---------- Document segment

# Bridges



## tommy24a (Mar 4, 2016)

Has anyone built a bridge from scratch or online plans? I would be interested in trying my hand but would like to work off a set of plans. Would like to incorporate a rather big one in my layout. 

Sent from my LGL84VL using Tapatalk


----------



## Tom_C (Jan 8, 2016)

There's a guy here who builds bridges (at least one guy), but I forget who. Maybe look through the 'structures' forum.


----------



## gregc (Apr 25, 2015)

you might be interested in Model Railroad Bridge and Trestles


----------



## Dennis461 (Jan 5, 2018)

tommy24a said:


> Has anyone built a bridge from scratch or online plans? ...
> 
> Sent from my LGL84VL using Tapatalk


Yes.
I almost always build a 'jig' to make the repetitive bridge parts, and I also cut pine wood down to 1/4" or less for my supply. King post. Queen post, trestles, never done a polystyrene girder bridge yet. Planning a 3-track short low trestle soon.


----------



## D&J Railroad (Oct 4, 2013)

I started my bridge project about 3 years ago. Starting out with a big gap area in the benchwork I searched online the many bridges that might be worth the while for my south west setting. I came across the Diablo Canyon bridge on the BNSF mainline between Winslow and Flagstaff, AZ.
This bridge would fit the bill for what I was looking for.

--------------------

- Tasks:
- a) In the bridges thread, what wood does Dennis461 cut down for a supply, and to what thickness?
- b) Based on the bridges thread, explain why D&J Railroad chose the Diablo Canyon bridge for the project.
The records have no connection to the bridges thread.

---------- Provided data

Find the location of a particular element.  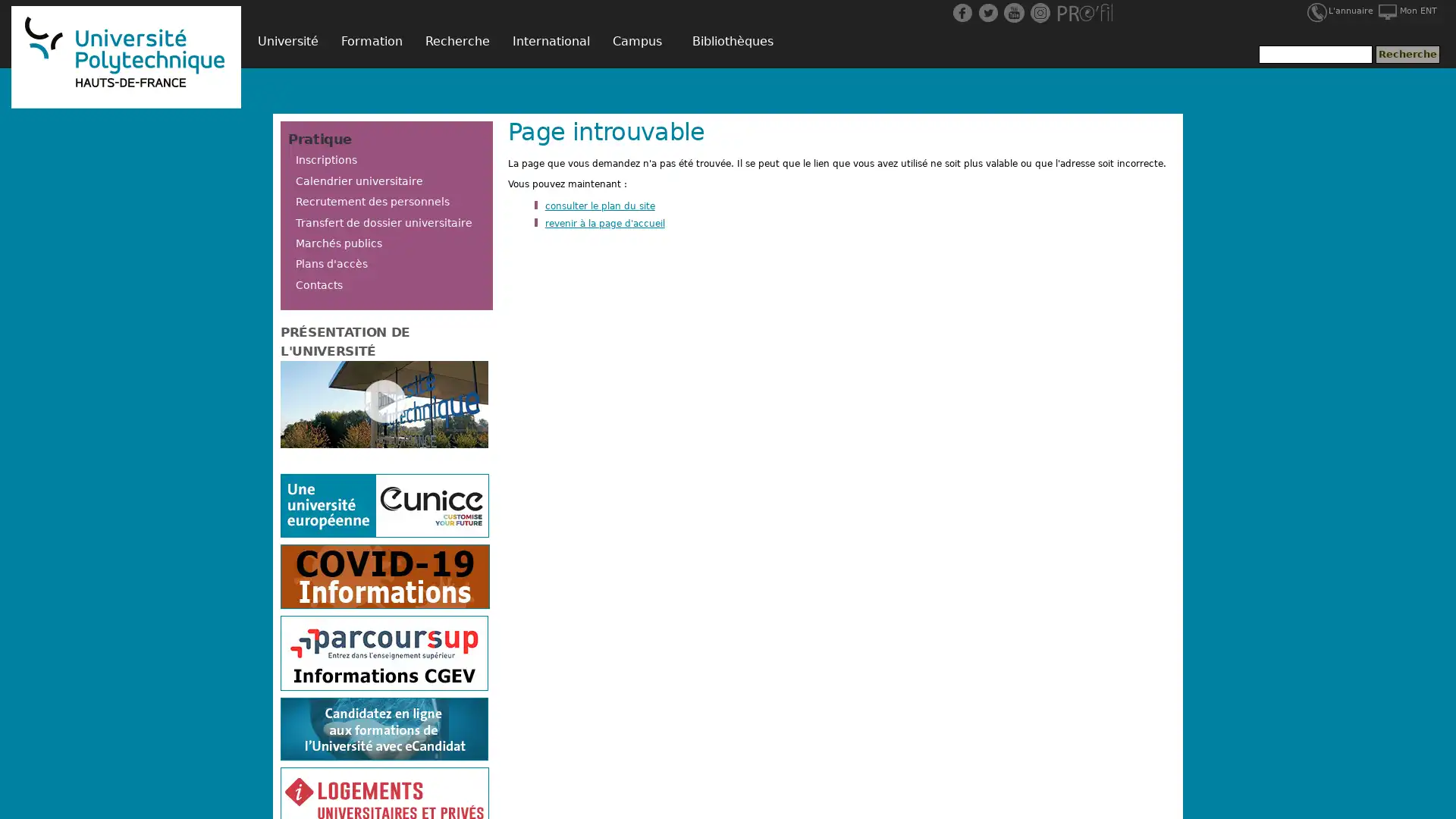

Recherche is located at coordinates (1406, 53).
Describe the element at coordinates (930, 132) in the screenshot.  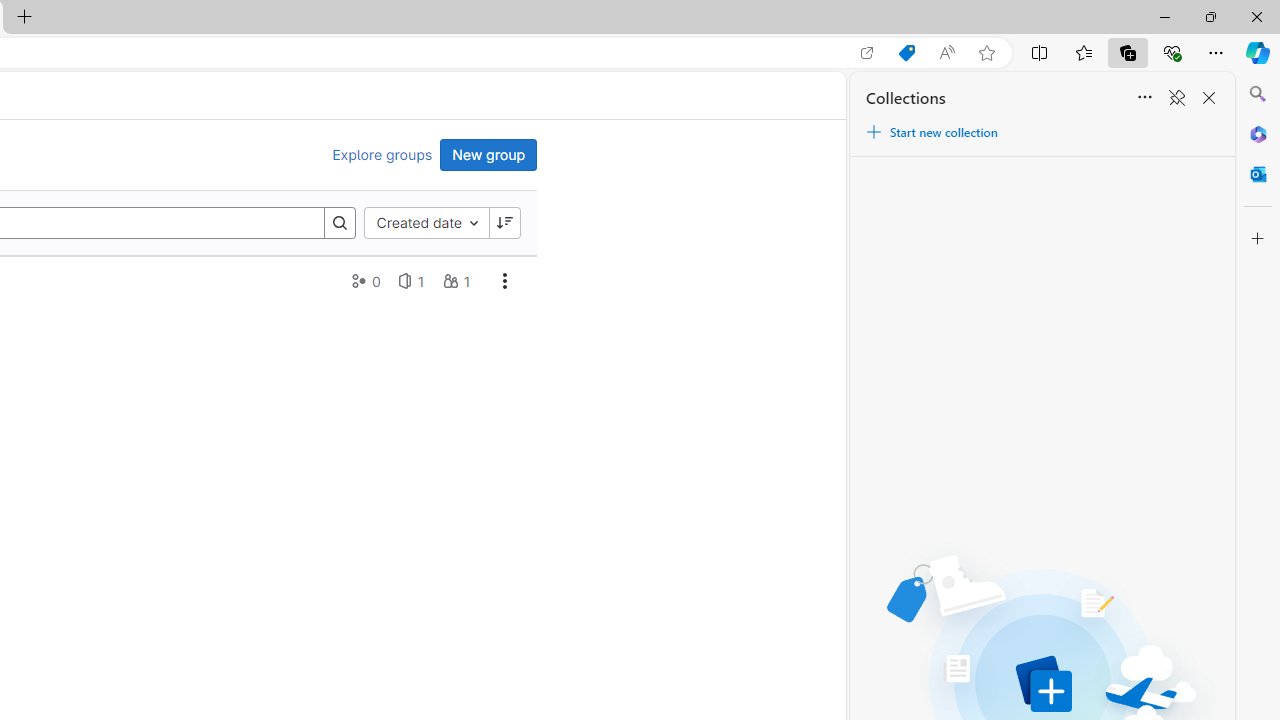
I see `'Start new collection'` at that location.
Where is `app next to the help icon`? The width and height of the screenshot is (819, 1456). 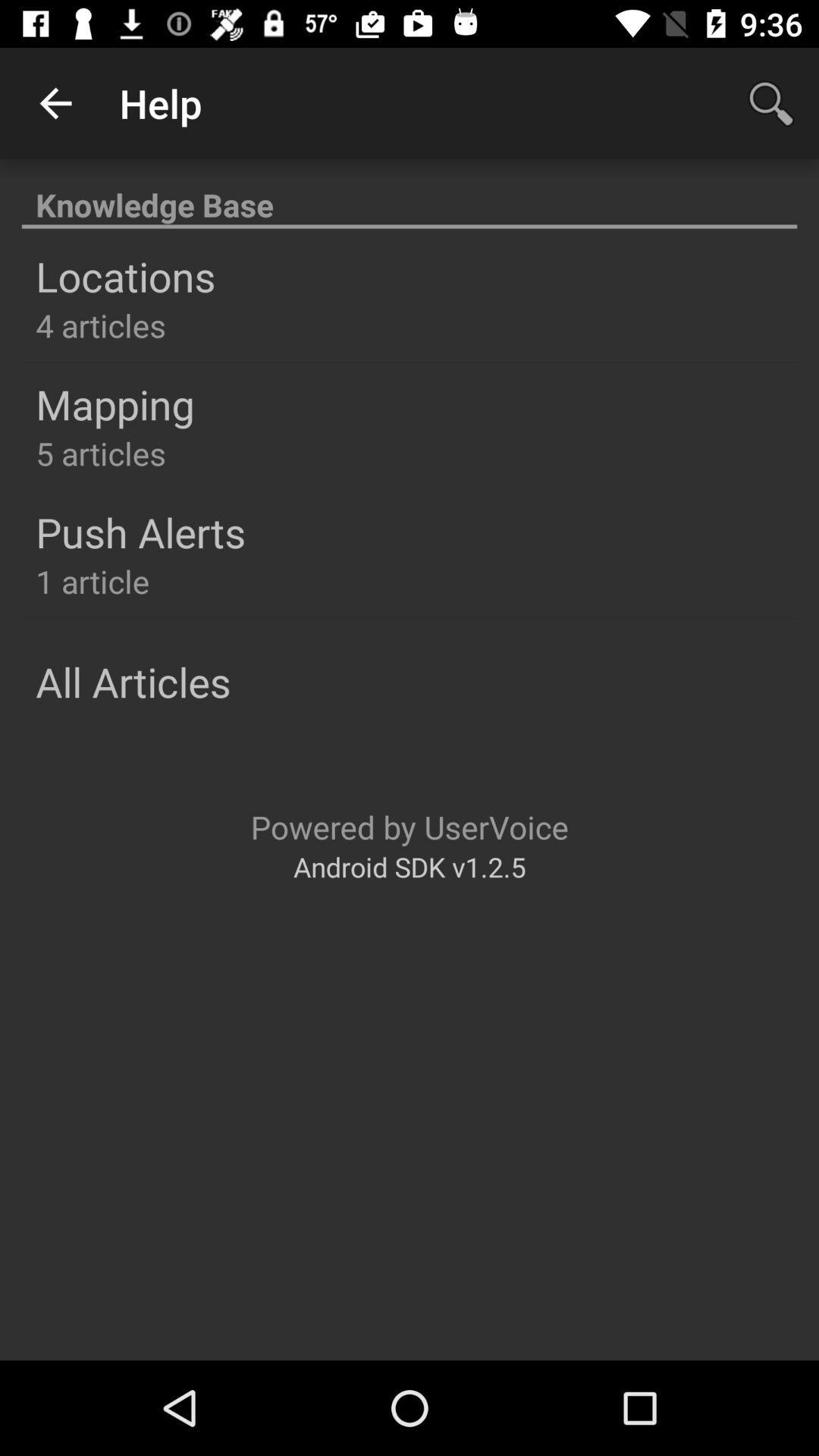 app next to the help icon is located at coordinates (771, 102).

--------------------

- Full answers:
- a) Pine wood, cut down to 1/4" or less.

- b) D&J Railroad had a big gap in the benchwork and searched online for bridges that would suit a southwest setting. The Diablo Canyon bridge, on the BNSF mainline between Winslow and Flagstaff, AZ, fit what they were looking for.